AIM: Recast the entries as a numbered list, starting at the line that contains "The height and width of the screenshot is (255, 509)." and ending at the line that contains "will (221, 244).". Include only those lines, and leave out any blank lines.

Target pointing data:
***

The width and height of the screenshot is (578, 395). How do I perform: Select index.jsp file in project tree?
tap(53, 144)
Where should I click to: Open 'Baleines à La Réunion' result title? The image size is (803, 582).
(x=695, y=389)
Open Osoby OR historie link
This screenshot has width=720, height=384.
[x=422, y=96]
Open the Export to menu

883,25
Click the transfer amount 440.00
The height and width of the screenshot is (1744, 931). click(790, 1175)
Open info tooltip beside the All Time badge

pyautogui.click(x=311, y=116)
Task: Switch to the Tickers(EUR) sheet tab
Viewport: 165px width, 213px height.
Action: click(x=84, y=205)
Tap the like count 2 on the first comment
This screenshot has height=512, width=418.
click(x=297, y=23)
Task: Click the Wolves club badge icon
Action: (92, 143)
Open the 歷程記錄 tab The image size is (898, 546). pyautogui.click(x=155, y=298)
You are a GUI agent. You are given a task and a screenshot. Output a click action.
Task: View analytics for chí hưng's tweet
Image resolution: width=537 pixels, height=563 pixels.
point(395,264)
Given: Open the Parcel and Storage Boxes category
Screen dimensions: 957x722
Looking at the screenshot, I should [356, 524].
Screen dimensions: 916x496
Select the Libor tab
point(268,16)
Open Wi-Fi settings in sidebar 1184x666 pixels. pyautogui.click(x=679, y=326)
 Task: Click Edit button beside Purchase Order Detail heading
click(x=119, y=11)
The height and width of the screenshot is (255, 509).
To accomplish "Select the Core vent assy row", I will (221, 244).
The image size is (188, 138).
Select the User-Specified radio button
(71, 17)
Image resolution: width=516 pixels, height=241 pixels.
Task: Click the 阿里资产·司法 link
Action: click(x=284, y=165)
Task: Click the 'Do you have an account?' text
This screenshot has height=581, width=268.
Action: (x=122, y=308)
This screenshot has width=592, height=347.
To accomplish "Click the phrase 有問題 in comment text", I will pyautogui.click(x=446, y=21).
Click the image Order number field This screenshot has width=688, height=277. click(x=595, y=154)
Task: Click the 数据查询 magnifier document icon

***

EXPECTED ANSWER:
1. The height and width of the screenshot is (255, 509).
2. To accomplish "Select the Core vent assy row", I will (221, 244).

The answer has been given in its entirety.